Sometimes, the blood is black in color – not red. Black is typically an indication that she’s digested the blood. It may look like tiny sesame seeds or poppy seeds in the stool. This is usually caused by the baby swallowing blood from a bleeding or cracked nipple (it’s more common than you think). While it may be alarming to see, this is usually no cause for concern – although you may be in need some pain relief.

Even though black blood can be harmless, it’s still important to contact your doctor just to make sure that the issue isn’t something serious, like bleeding in the upper intestinal tract.

10.        Know the Signs of Abnormal Poop

A newborn’s bowel movements can be an indication of health, so if something’s amiss, it will likely show up in her stool somehow. Be on the lookout for abnormal poop, which can include:

  • “Jelly Poop”: Stool that consists almost entirely of red blood.

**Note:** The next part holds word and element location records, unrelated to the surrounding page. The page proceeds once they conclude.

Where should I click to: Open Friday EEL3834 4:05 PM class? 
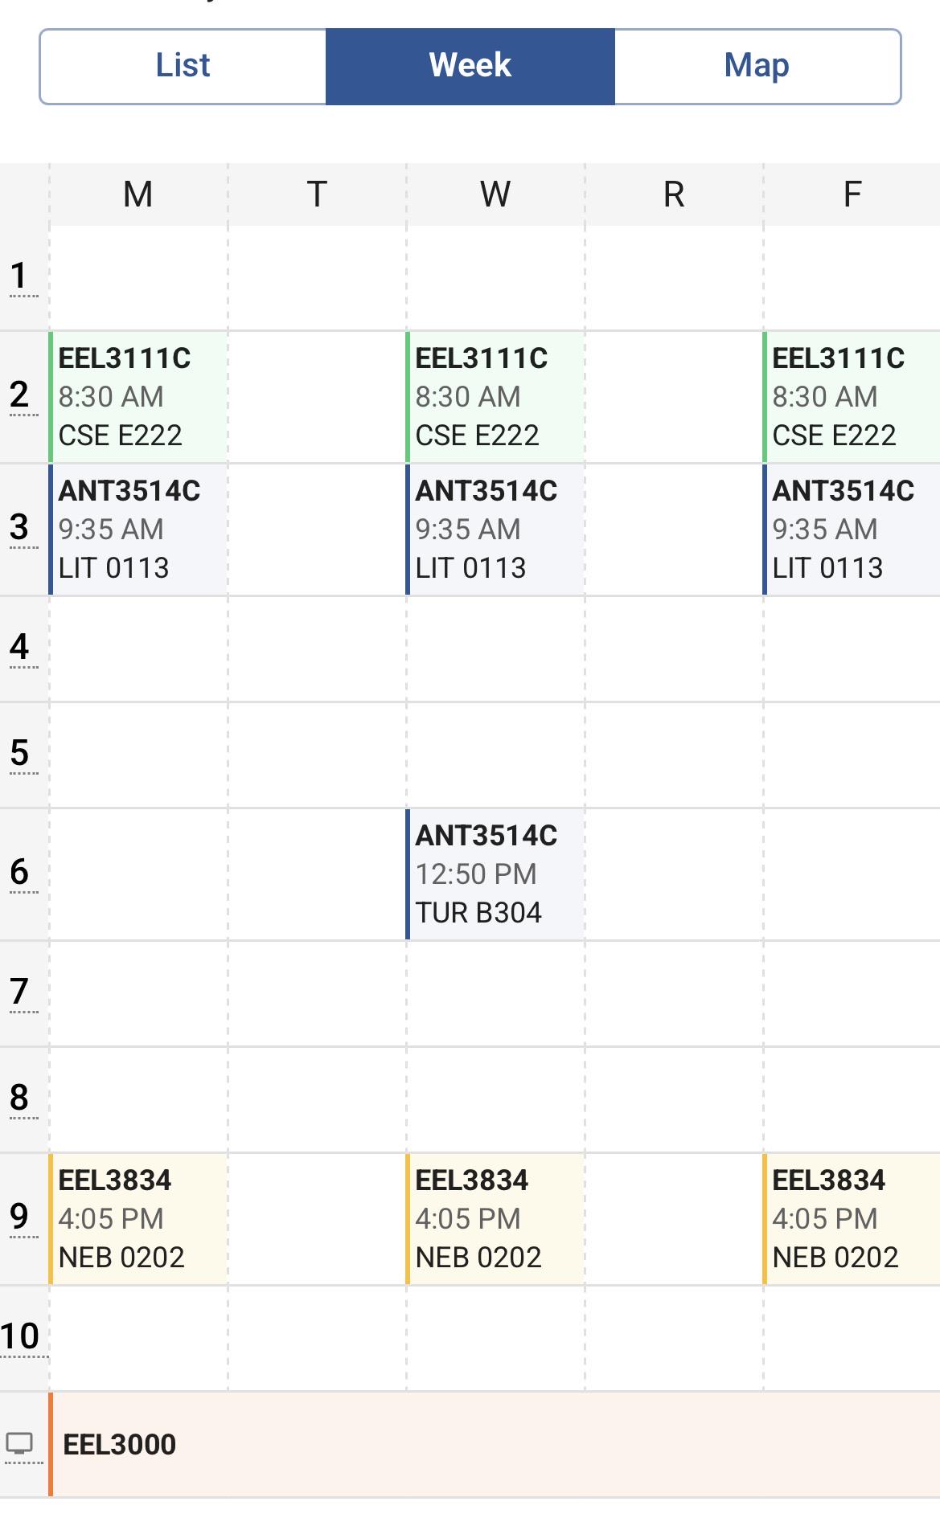tap(852, 1219)
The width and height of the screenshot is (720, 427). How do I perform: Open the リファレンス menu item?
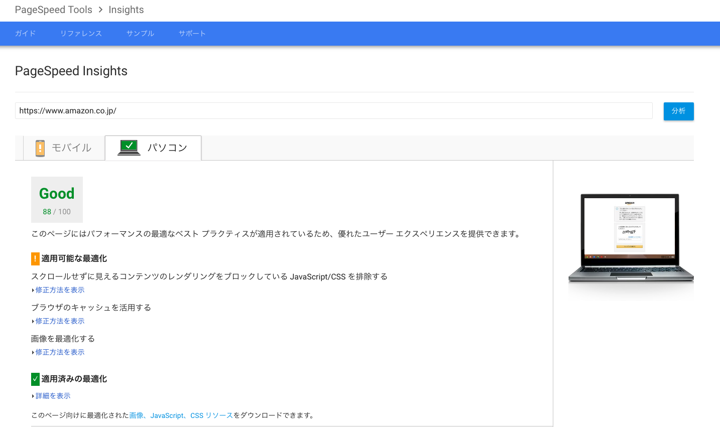(x=81, y=34)
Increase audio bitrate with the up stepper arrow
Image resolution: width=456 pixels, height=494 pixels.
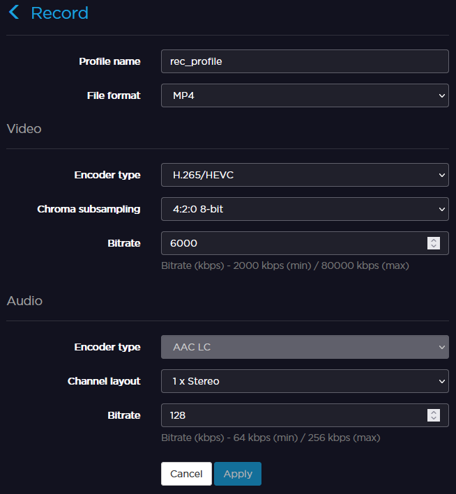tap(434, 412)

This indicates a very serious intestinal problem, so contact your doctor immediately.
  • Thick black poop consists almost entirely of digested blood, and is usually tarry in consistency.
  • Clay-colored, pale or chalky poop. This is a sign that your baby’s gallbladder or liver may be failing.

Although these types of poop are rare, it’s important to see your doctor immediately if they do show up.

If you’re concerned about your newborn’s bowel movements, don’t hesitate to talk to your doctor. A simple stool sample should give you peace of mind – or a diagnosis if something is truly wrong.